In a further embodiment, the two capsule-halves are telescoped into each other, whereas the opening of the first halve-capsule shell is covered by a further provided overlapping wall part, e.g., a patch or a tape, which is attached to the first and or second halve capsule shell.

In an alternative embodiment, the capsule halves are shaped like two nutshells and positioned on top of each other to form the capsule. The aperture is formed by a cutout, particularly at the edge of one of the two shells. Alternatively, cutouts can be formed on the edges of both halves, which when positioned and aligned on top of each other form the aperture.

In a preferred embodiment of the drug delivery system according to the present invention the shell is made from a material that is selected from the group comprising hard gelatin, polymers, thermoplastics as e.g., Eudragit or the like. In this regard, in particular, materials can be beneficial that have been successfully tested, used and/or authorized already, e.g., for oral dosage forms.

Such a capsule device or shell is further described, for example, in EP21175427.0, EP21175436.1 and PCT/EP2020/056934, which are incorporated by reference herein in full, with regard to the capsule device.

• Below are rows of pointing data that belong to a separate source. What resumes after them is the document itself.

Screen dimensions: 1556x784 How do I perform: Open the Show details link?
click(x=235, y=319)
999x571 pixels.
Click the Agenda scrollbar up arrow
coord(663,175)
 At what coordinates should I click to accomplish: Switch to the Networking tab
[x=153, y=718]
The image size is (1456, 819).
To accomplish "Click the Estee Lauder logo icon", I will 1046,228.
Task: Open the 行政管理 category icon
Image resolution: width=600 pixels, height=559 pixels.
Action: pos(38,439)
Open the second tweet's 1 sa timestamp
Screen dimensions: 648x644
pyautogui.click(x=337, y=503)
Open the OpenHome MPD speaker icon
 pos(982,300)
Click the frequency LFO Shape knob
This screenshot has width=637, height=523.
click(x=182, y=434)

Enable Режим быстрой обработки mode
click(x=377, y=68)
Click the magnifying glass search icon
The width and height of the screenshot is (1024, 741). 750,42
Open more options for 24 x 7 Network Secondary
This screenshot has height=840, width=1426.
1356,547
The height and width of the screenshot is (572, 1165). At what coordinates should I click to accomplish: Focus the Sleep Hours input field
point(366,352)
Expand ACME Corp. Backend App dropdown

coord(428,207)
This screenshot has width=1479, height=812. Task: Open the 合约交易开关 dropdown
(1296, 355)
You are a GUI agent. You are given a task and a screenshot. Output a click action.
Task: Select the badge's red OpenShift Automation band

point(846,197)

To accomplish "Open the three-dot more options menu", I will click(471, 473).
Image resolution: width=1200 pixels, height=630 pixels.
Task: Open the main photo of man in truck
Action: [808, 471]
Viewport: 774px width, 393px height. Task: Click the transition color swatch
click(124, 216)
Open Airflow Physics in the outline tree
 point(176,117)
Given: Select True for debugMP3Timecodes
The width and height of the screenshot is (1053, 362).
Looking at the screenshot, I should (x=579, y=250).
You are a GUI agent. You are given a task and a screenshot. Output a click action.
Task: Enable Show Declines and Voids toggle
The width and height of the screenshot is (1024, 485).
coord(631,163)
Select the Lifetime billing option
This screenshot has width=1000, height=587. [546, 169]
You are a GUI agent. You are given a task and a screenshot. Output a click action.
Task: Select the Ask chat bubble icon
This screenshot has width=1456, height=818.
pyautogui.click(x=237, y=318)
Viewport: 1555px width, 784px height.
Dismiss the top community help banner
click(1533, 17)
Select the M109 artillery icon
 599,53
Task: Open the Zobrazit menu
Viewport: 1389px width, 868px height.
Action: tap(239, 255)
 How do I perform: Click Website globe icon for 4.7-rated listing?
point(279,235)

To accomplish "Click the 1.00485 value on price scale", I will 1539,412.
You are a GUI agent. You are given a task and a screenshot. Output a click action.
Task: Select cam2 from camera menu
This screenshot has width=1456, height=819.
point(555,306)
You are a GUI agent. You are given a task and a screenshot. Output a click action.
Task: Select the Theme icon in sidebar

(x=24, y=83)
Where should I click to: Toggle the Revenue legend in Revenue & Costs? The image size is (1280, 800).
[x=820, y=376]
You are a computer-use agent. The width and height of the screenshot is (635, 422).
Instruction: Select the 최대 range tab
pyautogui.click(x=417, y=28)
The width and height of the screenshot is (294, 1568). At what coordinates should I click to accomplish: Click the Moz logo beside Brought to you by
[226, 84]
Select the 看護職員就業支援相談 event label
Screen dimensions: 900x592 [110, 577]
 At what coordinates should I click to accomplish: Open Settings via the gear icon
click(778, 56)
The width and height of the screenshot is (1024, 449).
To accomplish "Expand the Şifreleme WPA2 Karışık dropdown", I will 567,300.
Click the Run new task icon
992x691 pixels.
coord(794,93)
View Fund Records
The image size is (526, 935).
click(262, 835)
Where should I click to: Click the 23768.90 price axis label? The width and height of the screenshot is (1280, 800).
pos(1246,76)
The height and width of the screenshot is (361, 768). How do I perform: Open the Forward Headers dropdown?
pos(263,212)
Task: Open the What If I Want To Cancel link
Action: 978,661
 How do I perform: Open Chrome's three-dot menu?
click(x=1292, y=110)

The drug delivery system described herein is for use in therapy. In one embodiment, it is adapted for the treatment and prevention of esophageal diseases, preferably refractory esophageal diseases. In one embodiment, it is adapted for the treatment and prevention of an allergy, preferably an allergy caused or related to environmental allergens and/or food allergens. In one embodiment, it is adapted for the treatment and prevention of an inflammatory disease. In one embodiment, it is adapted for the treatment and prevention of a fibrosis. In one embodiment, it is adapted for the treatment and prevention of eosinophilic esophagitis, preferably refractory eosinophilic esophagitis. In one embodiment, it is adapted for the treatment and prevention of esophageal stricture.

Within the subject application, the term “treatment and/or prevention” includes any way of ameliorating a certain condition to be treated or preventing the condition to be treated to occur. It also includes the prevention of a worsening of the condition and minimizing the severity of the condition.

Esophageal disease may be any disease or disorder interfering with the function or structure of the esophagus. Esophageal disease includes but is not limited to refractory esophageal disease, e.g., after a first line treatment. For example, refractory esophageal disease relates to esophageal disease which has been unsuccessfully or insufficiently treated, i.e., symptoms specific for the esophageal disease persist despite treatment. Refractory esophageal disease may also refer to relapse after treatment. Thus, in one embodiment the present invention relates to the treatment of refractory esophageal disease, in the sense of a second line treatment.

Preferred esophageal diseases comprise esophageal diseases, which are caused or related to a defect in the immune system. For example, the esophageal disease may be a Th-lymphozyte mediated disease or disorder involving inappropriate Th-lymphocyte proliferation and/or activity. For example, inappropriate proliferation and/or activity might be increased proliferation and/or increased activity of Th-lymphocytes. Inappropriate Th-lymphocyte activity might also involve an increased cytokine release or a cytokine release in response to inappropriate stimulation. Inappropriate stimulators might be allergens, e.g., environmental allergens in air or food.